In [1]:
# Import required libraries
import pandas as pd
import requests
from sqlalchemy import create_engine
from config import username, pwd

In [2]:
# Read the Forbes dataset
forbes_df = pd.read_csv('https://query.data.world/s/t46xrwtskjcedhgmz2sc2mj33bzog7')

In [3]:
# Scrape the country code from Wikipedia page
url = 'https://en.wikipedia.org/wiki/ISO_3166-1_alpha-2'
# The 3rd element in the list of DFs is the table that is required for the ISO Code
wiki_df = pd.read_html(url)[2]
# Dropping unwanted columns
wiki_df = wiki_df[['Country name (using title case)','Code']]
# Change column names
wiki_df.columns = ['Country','CountryCode']

In [4]:
# Replacing values of some countries to match the Oscar DF
wiki_df.loc[wiki_df.Country.str.contains('United States of America')==True,'Country'] = 'United States'
wiki_df.loc[wiki_df.Country.str.contains('Korea, Republic of')==True,'Country'] = 'South Korea'
wiki_df.loc[wiki_df.Country.str.contains('Russia')==True,'Country'] = 'Russia'
wiki_df.loc[wiki_df.Country.str.contains('United Kingdom')==True,'Country'] = 'United Kingdom'
wiki_df.loc[wiki_df.Country.str.contains('Taiwan, Province of China')==True,'Country'] = 'Taiwan'
wiki_df.loc[wiki_df.Country.str.contains('Czechia')==True,'Country'] = 'Czech Republic'
wiki_df.loc[wiki_df.Country.str.contains('Viet Nam')==True,'Country'] = 'Vietnam'

In [5]:
# Merge the 2 datasets to get the country code
forbes_df = forbes_df.merge(wiki_df,how='left',on="Country")

In [6]:
# Renaming columns
forbes_df.columns = ['Company', 'MarketValue', 'Revenue', 'Profits', 'Assets', 'Rank',
       'Sector', 'Industry', 'Continent', 'Country', 'Headquarters', 'State',
       'CEO', 'ForbesWebpage', 'ProfitsPerAsset',
       'ProfitPerRevenue', 'CountryCode']

In [7]:
# Get the latitude and longitude 
base_url = 'http://api.worldbank.org/v2/country/'

In [8]:
# Lists to populate latitude and longitude
lat=[]
lng=[]

In [9]:
# Loop through the Dataframe to get the latitude and longitude from the API
for index, row in forbes_df.iterrows():  
    try:
        # get country iso-code from the wiki table
        country_code = row['CountryCode']
        # assemble url and make API request
        query_url = base_url + country_code + "?format=json"
#         print(f"Retrieving Results for Country {row['CountryCode']}.")
        response = requests.get(query_url).json()
        results = response[1]
        # Append the results to their respective lists
        lat.append(results[0]['latitude'])
        lng.append(results[0]['longitude'])
    except (KeyError, IndexError,TypeError):
        print(f"Missing field/result... skipping. {country_code}")
print("Done")

Done


In [10]:
# Add Latitude and Longitude columns to the DataFrame
forbes_df['Latitude'] = lat
forbes_df['Longitude'] = lng

In [11]:
# API does not return Latitude and Longitude for Taiwan.

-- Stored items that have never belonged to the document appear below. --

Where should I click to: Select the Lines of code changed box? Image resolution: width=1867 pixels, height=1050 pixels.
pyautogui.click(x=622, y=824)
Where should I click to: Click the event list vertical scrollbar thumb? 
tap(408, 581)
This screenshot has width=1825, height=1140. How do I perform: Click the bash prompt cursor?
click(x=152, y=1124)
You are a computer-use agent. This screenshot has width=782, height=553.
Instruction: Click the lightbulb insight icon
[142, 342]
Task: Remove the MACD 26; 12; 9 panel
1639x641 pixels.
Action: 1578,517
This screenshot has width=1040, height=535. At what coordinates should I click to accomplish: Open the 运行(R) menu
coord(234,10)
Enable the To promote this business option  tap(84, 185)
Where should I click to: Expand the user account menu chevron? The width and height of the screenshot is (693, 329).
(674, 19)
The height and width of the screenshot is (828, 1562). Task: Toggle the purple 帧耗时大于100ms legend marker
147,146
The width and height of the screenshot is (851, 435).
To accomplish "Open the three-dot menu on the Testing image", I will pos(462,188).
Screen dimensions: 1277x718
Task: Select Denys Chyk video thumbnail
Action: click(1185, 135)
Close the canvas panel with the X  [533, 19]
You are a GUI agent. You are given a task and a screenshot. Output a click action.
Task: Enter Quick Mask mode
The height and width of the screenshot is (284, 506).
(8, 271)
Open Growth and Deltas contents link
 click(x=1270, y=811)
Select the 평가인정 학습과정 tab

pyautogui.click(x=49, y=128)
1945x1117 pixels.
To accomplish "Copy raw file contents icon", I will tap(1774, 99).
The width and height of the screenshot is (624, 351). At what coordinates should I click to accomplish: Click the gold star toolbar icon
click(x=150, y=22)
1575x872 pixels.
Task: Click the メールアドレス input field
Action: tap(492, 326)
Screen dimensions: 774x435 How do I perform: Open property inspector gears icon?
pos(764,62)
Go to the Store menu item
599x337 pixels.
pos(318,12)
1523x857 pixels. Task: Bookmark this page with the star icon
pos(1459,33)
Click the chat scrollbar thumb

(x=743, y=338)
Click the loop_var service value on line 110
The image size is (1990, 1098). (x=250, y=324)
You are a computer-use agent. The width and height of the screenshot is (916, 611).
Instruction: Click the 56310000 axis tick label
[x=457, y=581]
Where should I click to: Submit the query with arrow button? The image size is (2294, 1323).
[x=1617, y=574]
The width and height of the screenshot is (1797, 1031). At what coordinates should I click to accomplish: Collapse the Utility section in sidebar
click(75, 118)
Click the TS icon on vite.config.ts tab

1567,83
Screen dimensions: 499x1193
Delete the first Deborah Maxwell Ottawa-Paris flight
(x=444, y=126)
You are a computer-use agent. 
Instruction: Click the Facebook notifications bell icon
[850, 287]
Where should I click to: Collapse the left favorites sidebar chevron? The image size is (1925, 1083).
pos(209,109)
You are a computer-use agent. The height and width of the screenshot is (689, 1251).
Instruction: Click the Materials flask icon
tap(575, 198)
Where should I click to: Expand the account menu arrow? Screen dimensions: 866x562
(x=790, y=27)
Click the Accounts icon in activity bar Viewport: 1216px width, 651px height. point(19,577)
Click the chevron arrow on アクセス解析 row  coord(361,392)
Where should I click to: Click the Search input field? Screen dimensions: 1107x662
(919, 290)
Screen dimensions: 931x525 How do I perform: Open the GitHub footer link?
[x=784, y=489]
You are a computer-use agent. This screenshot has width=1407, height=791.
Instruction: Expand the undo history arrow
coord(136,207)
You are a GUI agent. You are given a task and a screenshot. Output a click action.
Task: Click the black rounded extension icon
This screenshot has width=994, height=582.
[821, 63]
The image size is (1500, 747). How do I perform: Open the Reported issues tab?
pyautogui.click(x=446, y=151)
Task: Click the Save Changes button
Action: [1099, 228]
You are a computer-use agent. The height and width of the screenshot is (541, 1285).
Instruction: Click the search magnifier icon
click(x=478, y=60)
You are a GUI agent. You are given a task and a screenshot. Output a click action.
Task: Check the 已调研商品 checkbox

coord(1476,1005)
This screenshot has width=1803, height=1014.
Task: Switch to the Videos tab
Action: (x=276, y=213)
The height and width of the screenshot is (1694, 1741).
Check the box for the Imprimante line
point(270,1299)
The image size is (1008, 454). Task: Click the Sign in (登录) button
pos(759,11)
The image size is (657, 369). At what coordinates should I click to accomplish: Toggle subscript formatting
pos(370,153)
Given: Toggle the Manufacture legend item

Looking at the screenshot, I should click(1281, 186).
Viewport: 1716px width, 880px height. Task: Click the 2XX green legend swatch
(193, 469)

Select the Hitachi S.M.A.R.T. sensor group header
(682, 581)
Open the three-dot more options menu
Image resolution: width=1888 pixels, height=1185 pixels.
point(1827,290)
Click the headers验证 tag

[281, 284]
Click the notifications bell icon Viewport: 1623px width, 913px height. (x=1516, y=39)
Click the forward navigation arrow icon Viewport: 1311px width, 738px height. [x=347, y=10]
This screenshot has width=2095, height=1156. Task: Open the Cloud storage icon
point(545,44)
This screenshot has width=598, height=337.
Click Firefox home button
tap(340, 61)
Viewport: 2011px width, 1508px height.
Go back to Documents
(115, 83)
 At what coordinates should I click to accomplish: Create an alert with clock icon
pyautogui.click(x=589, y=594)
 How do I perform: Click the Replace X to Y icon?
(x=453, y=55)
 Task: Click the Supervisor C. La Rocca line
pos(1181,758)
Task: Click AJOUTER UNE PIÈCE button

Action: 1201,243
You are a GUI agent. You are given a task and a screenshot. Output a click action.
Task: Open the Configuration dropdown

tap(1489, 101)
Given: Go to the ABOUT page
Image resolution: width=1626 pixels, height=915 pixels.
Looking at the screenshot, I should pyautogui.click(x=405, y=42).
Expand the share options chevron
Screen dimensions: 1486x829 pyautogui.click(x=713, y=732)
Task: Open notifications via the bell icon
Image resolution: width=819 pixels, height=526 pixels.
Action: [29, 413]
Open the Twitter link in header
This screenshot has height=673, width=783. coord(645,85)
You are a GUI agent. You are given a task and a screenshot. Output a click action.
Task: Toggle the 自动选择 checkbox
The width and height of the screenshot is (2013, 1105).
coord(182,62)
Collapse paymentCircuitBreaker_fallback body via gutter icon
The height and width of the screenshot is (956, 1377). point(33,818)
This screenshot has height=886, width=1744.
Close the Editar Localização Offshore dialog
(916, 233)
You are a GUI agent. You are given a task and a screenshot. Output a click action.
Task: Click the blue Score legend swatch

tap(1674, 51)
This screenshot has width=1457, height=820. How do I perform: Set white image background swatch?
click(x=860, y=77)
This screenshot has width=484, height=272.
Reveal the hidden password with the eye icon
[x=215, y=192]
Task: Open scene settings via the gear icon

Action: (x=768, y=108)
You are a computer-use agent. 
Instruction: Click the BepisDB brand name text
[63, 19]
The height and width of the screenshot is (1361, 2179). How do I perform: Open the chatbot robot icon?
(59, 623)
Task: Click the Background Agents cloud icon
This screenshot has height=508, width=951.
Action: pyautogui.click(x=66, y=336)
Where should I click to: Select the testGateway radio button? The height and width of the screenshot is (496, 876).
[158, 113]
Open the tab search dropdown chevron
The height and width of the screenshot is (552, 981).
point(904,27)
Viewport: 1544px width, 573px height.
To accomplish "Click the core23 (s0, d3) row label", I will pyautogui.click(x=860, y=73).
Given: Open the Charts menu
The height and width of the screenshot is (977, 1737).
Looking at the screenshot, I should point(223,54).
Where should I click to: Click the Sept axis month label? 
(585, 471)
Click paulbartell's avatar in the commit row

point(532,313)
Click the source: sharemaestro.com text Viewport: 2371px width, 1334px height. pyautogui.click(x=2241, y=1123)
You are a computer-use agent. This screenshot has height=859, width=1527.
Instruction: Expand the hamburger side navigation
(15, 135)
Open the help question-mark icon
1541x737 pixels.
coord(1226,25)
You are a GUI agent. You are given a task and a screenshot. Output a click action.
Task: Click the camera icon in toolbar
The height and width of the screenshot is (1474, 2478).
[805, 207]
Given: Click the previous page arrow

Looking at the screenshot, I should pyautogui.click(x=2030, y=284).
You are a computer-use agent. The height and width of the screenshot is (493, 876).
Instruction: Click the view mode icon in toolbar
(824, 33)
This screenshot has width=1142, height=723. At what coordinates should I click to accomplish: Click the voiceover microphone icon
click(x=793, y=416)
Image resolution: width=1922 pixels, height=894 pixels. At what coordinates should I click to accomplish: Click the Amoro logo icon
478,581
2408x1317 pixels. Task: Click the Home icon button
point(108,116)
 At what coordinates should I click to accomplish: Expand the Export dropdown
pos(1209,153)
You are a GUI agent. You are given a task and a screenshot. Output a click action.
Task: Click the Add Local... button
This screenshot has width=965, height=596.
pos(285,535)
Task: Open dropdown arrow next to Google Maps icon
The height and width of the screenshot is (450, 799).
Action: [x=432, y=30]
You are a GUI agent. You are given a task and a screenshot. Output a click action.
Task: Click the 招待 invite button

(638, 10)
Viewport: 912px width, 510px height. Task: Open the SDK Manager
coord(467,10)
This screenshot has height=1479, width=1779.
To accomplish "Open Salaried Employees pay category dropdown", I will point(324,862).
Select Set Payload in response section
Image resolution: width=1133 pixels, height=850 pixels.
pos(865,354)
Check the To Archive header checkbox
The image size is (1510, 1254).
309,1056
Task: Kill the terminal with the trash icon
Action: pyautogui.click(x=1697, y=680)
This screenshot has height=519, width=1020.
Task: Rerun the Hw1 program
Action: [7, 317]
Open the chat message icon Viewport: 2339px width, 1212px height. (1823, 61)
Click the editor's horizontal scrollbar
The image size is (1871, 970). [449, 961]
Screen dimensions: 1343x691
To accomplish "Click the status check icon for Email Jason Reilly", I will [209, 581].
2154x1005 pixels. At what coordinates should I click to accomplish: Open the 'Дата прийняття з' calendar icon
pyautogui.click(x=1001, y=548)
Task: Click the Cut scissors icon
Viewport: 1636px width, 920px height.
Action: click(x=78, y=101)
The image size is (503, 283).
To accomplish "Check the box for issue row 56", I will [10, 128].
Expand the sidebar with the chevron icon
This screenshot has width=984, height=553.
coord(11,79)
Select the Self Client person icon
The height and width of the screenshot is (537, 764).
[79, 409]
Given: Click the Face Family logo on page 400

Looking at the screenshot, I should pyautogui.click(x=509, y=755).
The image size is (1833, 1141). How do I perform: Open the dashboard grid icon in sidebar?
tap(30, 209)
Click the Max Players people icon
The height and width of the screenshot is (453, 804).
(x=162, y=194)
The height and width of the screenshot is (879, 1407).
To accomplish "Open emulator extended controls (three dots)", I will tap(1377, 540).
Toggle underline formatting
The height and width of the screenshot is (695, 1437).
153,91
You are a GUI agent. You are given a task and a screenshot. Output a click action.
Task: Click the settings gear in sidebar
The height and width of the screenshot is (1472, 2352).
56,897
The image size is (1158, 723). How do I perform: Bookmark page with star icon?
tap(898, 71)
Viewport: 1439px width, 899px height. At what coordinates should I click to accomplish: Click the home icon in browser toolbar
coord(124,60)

Updating the values for Taiwan
forbes_df.loc[forbes_df.CountryCode=="TW","Latitude"] = 23.6978
forbes_df.loc[forbes_df.CountryCode=="TW","Longitude"] = 120.9605

In [12]:
forbes_df.to_csv("forbes2000.csv")

In [13]:
# Load the DataFrame into Postgres Database, Please ensure to run the table schemata sql file before running this part of code
#Create Engine
engine = create_engine(f'postgresql://{username}:{pwd}@localhost/forbes2000')

In [14]:
# Insert into country_codes table
forbes_df.to_sql(name='forbes_companies',con=engine,if_exists='append',index=False)